In decades past, academic-industry collaborations generally comprised agreements with individual investigators at specific universities and research organizations. More recently, however, this process has metamorphosized into agreements where pharma has established alliances with entire departments or research institutions. What’s the difference between a collaboration and an alliance? While many people use these terms interchangeably, I see a clear distinction. In general, a collaboration is established when (usually two) partners decide to work together on a specific, well defined project to answer a specific question.

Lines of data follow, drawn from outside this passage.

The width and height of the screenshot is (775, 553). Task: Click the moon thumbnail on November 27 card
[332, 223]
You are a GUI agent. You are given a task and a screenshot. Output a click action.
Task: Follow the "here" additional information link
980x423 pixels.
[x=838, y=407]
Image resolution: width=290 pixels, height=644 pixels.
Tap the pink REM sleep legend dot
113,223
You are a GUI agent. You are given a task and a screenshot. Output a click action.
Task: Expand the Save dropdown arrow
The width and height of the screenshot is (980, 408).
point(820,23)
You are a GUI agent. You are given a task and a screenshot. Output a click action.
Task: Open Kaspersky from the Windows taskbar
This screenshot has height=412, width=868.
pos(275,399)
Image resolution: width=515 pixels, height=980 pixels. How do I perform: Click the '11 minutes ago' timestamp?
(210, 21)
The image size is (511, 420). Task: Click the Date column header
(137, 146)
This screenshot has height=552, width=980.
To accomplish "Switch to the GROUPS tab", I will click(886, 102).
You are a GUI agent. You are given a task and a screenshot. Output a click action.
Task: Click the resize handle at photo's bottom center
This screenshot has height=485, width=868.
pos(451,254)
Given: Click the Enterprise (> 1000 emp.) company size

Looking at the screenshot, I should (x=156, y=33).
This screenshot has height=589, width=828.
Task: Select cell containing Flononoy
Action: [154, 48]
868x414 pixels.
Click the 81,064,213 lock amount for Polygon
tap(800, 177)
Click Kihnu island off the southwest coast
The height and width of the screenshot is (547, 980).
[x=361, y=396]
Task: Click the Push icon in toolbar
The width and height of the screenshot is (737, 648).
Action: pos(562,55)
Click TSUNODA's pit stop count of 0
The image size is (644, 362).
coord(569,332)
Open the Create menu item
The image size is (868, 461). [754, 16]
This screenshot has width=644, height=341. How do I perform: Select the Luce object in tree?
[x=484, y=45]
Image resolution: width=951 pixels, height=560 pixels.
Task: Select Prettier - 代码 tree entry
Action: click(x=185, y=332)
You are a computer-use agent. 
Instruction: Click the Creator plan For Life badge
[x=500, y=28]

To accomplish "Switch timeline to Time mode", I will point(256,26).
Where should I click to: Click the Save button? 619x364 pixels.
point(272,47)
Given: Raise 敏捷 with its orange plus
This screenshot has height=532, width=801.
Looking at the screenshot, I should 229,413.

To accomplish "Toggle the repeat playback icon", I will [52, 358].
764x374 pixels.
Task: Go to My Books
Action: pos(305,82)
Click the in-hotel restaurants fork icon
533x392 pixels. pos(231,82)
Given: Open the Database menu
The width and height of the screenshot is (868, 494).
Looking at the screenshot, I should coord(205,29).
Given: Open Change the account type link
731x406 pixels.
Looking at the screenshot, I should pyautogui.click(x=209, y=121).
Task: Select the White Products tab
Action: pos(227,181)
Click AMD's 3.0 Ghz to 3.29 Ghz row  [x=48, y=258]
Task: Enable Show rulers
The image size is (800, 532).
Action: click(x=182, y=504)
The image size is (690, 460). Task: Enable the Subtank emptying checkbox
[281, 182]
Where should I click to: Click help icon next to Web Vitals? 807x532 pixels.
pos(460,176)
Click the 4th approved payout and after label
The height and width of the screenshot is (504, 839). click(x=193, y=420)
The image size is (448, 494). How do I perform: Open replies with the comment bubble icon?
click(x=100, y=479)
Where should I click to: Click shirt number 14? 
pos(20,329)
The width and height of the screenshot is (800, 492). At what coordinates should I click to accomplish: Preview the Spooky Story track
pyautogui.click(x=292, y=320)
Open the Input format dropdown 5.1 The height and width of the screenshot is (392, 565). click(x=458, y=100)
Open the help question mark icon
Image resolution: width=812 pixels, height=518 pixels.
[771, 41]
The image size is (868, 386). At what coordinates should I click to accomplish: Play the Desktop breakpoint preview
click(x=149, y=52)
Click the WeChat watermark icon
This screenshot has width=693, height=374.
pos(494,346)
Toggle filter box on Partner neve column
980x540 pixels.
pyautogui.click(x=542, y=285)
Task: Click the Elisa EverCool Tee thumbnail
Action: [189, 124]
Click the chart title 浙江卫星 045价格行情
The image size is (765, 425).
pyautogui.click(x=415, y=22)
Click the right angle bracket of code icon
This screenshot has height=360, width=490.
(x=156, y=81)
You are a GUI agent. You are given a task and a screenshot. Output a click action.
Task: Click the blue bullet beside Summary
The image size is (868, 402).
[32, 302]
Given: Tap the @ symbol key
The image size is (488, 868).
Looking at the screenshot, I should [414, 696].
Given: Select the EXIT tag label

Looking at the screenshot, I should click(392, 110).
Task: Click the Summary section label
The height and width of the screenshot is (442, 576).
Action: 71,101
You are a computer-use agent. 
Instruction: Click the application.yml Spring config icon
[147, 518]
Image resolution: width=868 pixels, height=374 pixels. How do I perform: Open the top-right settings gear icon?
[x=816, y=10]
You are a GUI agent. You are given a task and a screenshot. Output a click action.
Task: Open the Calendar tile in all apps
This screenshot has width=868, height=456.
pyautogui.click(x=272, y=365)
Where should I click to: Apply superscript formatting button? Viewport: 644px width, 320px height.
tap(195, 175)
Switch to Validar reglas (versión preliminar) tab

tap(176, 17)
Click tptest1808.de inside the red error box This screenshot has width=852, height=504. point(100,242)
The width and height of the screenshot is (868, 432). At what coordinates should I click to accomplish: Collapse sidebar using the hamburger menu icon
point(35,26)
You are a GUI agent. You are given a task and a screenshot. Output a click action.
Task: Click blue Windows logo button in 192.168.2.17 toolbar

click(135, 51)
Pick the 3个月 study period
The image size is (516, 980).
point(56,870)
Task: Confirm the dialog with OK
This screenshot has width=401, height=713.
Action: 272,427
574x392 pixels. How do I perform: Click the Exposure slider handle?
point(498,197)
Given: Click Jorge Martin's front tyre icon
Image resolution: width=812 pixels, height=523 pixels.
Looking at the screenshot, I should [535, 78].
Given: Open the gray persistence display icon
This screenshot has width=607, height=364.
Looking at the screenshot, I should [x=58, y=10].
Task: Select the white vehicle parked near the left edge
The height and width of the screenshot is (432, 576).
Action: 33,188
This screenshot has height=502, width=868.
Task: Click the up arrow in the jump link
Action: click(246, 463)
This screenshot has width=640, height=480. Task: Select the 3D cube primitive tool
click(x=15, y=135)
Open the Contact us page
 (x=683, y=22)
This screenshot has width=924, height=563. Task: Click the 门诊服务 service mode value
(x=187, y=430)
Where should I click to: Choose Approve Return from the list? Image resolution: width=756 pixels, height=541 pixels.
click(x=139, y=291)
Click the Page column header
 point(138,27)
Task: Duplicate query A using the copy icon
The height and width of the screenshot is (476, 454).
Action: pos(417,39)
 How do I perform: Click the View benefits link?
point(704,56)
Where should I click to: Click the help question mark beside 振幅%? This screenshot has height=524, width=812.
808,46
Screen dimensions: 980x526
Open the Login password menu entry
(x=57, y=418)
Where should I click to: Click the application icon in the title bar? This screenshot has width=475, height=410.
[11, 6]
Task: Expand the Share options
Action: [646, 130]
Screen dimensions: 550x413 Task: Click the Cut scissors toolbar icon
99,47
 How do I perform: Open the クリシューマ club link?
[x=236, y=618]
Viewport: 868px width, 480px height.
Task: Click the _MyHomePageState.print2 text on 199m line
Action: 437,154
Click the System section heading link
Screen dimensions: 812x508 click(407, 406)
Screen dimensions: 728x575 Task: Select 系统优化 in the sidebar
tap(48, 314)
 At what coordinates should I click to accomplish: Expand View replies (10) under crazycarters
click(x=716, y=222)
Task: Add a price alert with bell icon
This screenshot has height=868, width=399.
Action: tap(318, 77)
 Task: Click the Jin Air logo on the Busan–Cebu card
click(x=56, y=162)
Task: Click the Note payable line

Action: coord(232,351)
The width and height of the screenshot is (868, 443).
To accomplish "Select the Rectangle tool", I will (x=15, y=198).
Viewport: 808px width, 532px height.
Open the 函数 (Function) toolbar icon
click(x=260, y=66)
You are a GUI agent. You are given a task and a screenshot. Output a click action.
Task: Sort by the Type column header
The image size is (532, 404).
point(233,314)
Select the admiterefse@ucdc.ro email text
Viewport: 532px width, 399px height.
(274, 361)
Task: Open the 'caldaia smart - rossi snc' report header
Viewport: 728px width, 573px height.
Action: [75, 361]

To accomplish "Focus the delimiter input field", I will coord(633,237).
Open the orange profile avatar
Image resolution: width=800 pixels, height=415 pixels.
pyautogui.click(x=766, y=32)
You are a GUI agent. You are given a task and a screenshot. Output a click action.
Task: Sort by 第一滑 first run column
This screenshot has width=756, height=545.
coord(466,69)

Once the project is completed, the collaboration is essentially done (although publications and presentations may still be in the works). Alliances, in contrast, tend to be more open ended, larger in scope, involve many more people, and often lack fully defined, detailed goals at the outset. Key decisions may not get made until the work progresses to a certain decision point, which may be accompanied by a “right of first refusal” to any discovery. As such, alliances generally require a significantly greater level of management skill than collaborations if they are to be successful.
What’s driving this sudden surge of pharma-academia deals? The primary motivator appears to be the shortage of new drugs coming out of Big Pharma’s research labs. Despite increasing their investments in research and development over the past decade, Big Pharma’s hoped for steady stream of new medicines is down to a trickle. Part of this results from a past focus by Big Pharma on developing “me, too” drugs for targets that have already been validated by competitors. For example, it was reported in 2006 that 77 percent of the drugs approved by the FDA for neurological indications during the proceeding five years were copycat medicines. Accordingly, many Big Pharma executives have belatedly decided that it’s time to try a fresh approach. They understand now that their own research investigations, while significant, are but a small fraction of the total world effort.